Helemaal belangeloos was dit cadeau niet: eerder, toen Friedrich August II de troon van Saksen en Polen besteeg, had Bach hem zijn “Hohe Messe” toegestuurd, dat toen alleen uit het Kyrie en het Gloria bestond. Bach aasde op de titel “Hofcomponist” en dan moet je op de een of andere manier in positieve zin opvallen, bijvoorbeeld met een cadeau waaruit je waardering en je kunnen blijkt.
In deze cantate wordt de Maria Josepha naast het koor toegezongen door 4 solisten, die elk een op de mythologie geïnspireerde figuur voorstellen, allen met eigenschappen die ook aan de vorstin worden toegedicht.
Als eerste horen we de tenor die de vredebrengster Irene voorstelt.
Dan de sopraan als Bellona, de godin van de oorlog, de alt als Pallas, de beschermer van de kunsten en tenslotte de bas als Fama, de boodschapper van de roem.

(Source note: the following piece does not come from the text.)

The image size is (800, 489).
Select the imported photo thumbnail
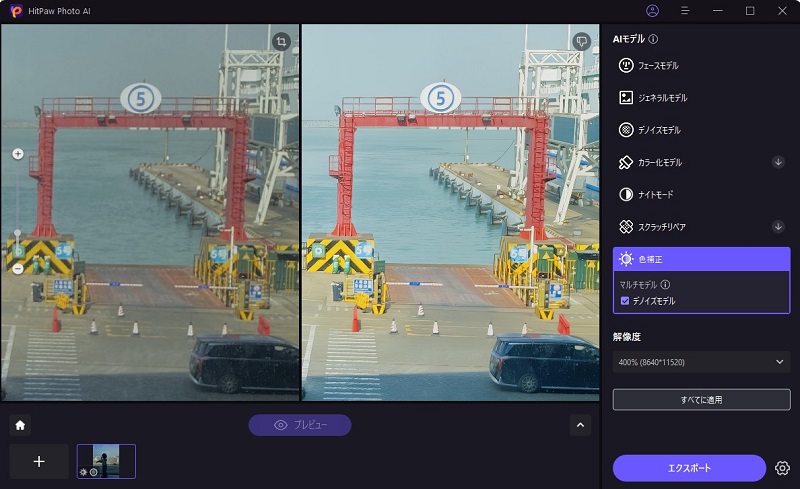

Vermoedelijk heeft Bach deze cantate uitgevoerd met het Collegium Musicum van Leipzig, een gezelschap muziekminnende studenten en bevlogen amateurmusici en professionals, zowel zangers als instrumentalisten. Dit gezelschap was in 1702 opgericht, op initiatief van Georg Philipp Telemann. Dat Bachs collegium op een hoog muzikaal niveau presteerde, blijkt o.a. uit de soms razend moeilijke partijen in de muziek voor dit gezelschap. Koor, orkest en solisten moeten ook in de cantate van vanmiddag flink aan het werk.
Overigens: driehonderd jaar later in september 2002 ontstaat in Hoorn het Collegium Musicum Hornense, dat samen met het orkest Cappella Horna en vocale solisten een traditie van orgel/cantateconcerten voortzet onder de naam ‘Abendmusiken’, in navolging van de beursconcerten onder deze naam in Lübeck door Dietrich Buxtehude, van wie we dit jaar zijn 300ste sterftejaar gedenken.

Wanneer u dadelijk het openingskoor van de cantate hoort, kan het zijn dat dit deel u wel zeer bekend voorkomt. Want daar klinkt de muziek die ons meer bekend is als het openingskoor uit het Weihnachtsoratorium: “Jauchzet, frolocket, auf, preiset die Tage”.
Inderdaad, Bach heeft later (het Weihnachtsoratorium is van 1748) een aantal delen uit de wereldlijke cantates 213 en 214 opnieuw gebruikt in dit oratorium. Deze vorm van ‘hergebruik’ van eerder geschreven muziek was in Bachs tijd zeer gebruikelijk. Ook het slotkoor van deze cantate komt later in het oratorium terug als openings- en slotkoor van de 3e cantate.

De cantate laat geen twijfel bestaan over het feestelijke karakter ervan. In het openingskoor horen we allereerst de verklanking van de woorden “Tönet ihr Pauken!”, gevolgd door trompetgeschal van wel 3 trompetten.
Het orkest is trouwens fors samengesteld: naast de pauken, de trompetten, de strijkers en het continuo klinken 2 fluiten, 2 hobo’s, een fagot en een contrabas.
Bach pakt flink uit en laat dat horen ook: ‘Pauken, laat je horen, trompetten schalt, klinkende snaren vult de lucht met klank! Zingt nu liederen, opgewekte dichters, ‘leve de koningin’ is de vrolijke roep! ‘Leve de koningen’ wordt gewenst door de inwoners van Saksen, koningin leef, bloei en groei!”.

In het recitatief voor de tenor zingt de vredebrengster Irene van de dag waarop iedereen mag verheugen. De koningin is jarig en voorspoed en geluk lachen ons toe. Onder onze vorstin is voorspoed, geen storm maakt me bang, geen bliksem, duistere wolken of onheilspellend weer. Tekenend voor Bach is de verklanking van de woorden ‘Sturm’, ‘Blitz, ‘trübe Wolken’ en ‘düstres Wetter’, door de cello: je hoort ze alle vier.

Dan klinken de vrolijke klanken van de beide fluiten in de aria voor de sopraan. Blaast op de fluiten, zodat alle vijanden en bedreigingen verdwijnen, laat juichend gezang schallen, dit feest verlangt vreugde!
De fluiten en de sopraan imiteren elkaar in dezelfde melodische figuren en de vreugde wordt door lange reeksen van zestiende noten extra onderstreept.